> WORK REQUIRED: Can you find every line in the listing below that contains the string "will" and copy each one?
+--
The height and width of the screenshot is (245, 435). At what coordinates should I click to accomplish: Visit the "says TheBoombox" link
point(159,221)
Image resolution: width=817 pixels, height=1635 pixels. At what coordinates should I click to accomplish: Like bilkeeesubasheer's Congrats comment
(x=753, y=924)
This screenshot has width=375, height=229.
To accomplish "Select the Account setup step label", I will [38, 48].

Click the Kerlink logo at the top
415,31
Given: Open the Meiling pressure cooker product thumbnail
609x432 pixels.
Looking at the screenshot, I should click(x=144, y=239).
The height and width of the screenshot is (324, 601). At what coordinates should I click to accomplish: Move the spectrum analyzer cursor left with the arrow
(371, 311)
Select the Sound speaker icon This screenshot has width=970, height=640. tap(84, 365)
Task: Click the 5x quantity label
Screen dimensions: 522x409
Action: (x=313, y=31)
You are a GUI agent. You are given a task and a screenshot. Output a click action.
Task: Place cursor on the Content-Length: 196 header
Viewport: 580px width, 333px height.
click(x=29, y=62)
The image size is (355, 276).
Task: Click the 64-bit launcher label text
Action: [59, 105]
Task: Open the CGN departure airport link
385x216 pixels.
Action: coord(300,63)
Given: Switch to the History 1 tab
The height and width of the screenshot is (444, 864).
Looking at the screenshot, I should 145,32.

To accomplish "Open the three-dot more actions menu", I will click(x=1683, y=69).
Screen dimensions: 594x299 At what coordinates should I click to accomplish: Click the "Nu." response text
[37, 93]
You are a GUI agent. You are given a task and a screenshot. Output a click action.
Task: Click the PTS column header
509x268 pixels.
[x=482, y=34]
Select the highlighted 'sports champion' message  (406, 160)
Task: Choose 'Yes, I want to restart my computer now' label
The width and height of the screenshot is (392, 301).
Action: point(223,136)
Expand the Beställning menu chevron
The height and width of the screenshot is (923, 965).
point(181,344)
+--
> CORRECT RESULT:
To accomplish "Select the Account setup step label", I will [38, 48].
To accomplish "Open the three-dot more actions menu", I will click(x=1683, y=69).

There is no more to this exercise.